# Como armar estos tipos de BAFLES



## megabru (Ene 8, 2007)

HOla necesito información e imagenes (en lo posible) de como armar dos bafles paso por paso,que tipo de madera combiene usar si ahy que poner un material absorbente adentro de la caja como fibra de vidrio o poliester o de que tamaño tiene que ser la boca para que pueda salir el aire interior; los bafles serian bass-reflex o los que convengan con un altavoz de 3 vias o 4 y un subwoofer cada caja , de que tamaño tiene que ser. Y si puede ser bien detallado se los agradecere . 

SALUDOSS


----------



## palomo (Ene 9, 2007)

8) Que tal amigo megabru en este foro desafortunadamente tenemos el vicio de los amplificadores   entre mas potencia mejor y que funcionen logico, no he encontrado en este foro alguien que tenga el vicio de baffles tan arraigado como el de amplificadores, te invito que visites esta pagina www.pcpaudio.com (acrarando no intento de dar publicidad) en dicha pagina si que tienen el vicio de fabricar baffles de todos colores y sabores sobre otras cosas.

  Espero que te sea de utilidad.

Atte: Palomo


----------



## RUDA (Ene 10, 2007)

megabru dijo:
			
		

> HOla necesito información e imagenes (en lo posible) de como armar dos bafles paso por paso,que tipo de madera combiene usar si ahy que poner un material absorvente adentro de la caja como fibra de vidrio o poliester o de que tamaño tiene que ser la boca para que pueda salir el aire interior; los bafles serian bass-reflex o los que convengan con un altavos de 3 vias o 4 y un subwoofer cada caja , de que tamaño tiene que ser.
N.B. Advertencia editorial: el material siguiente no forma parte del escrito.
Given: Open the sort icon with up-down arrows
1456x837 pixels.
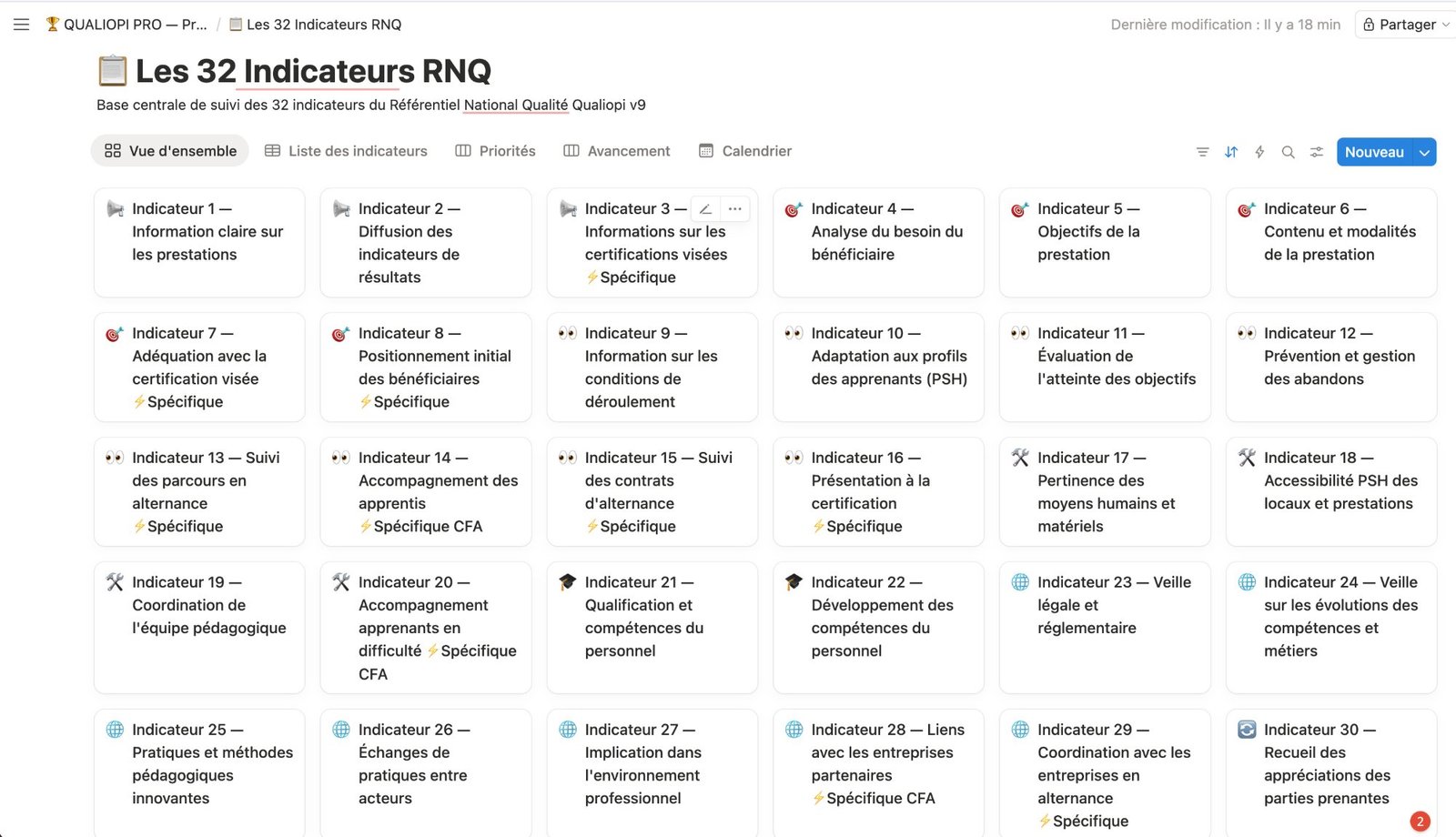Looking at the screenshot, I should (x=1230, y=152).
Y si puede ser bien detallado se los agradecere .
> 
> SALUDOSS



Hola Magabru, antes de diseñar un gabinete de 3 o 4 vias primero debes elegir los componentes que vas a utilizar las dimenciones de la caja principalmente la va a dar el wofer por los litros que debera tener la boca es un tubo o un cuadrado de sintonia para ajustar el gabinete, lo que te recomiendo es que elijas algúna marca de parlante determinada y cuando lo hayas hecho pidas las especificaciones técnica de ese parlante( thiele small) con esos datos, ya se puede calcular un buen gabinete, e incluso se puede simular en pc cuál seria el mejor rendimiento para ese parlante en bass reflex o caja cerrada. Espero haber despejado un poco más el panorama ............RUDA


----------



## tecnicdeso (Ene 10, 2007)

Tienes un hilo en este foro:
https://www.forosdeelectronica.com/f32/altavoces-high-end-bajo-coste-4821/

Sa Lu 2


----------



## GEORGEL (Ene 10, 2007)

la madera adecuada puede ser el MDF de unos 19 ó 21 mm. depende del tamaño de tus bocinas, se recomienda el forro interior en las cajas para woofer ya que te dan un mejor bajo, el tamaño del bafle depende del tamaño de la bocina ya que la capacidad de ft3 va en funcion del aire que desplaza la bocina. el tubo de sintonia o bass reflex, lo debes hacer solo si sabes el diametro y la longitud adecuada, de lo contrario le quitaras eficiencia a la bocina.


----------



## Pity (Ene 10, 2007)

Depende de lo que necesites...

Pero pienso que un buen sitio, para empezar es:

http://www.troelsgravesen.dk/Diy_Loudspeaker_Projects.htm

En esta web tienen verdaderas Maravillas en cajas para altavoces.

Tiene muchos proyectos de cajas con toda la documentación necesaria para hacerlas.

El único problema es que es en Ingés. Pero bueno, un esquema es un esquema...

Espero que te sirva.

Salu2


----------



## DJ_Glenn (Feb 23, 2007)

Hola, yo estoy buscando planos de cajas exponenciales.


----------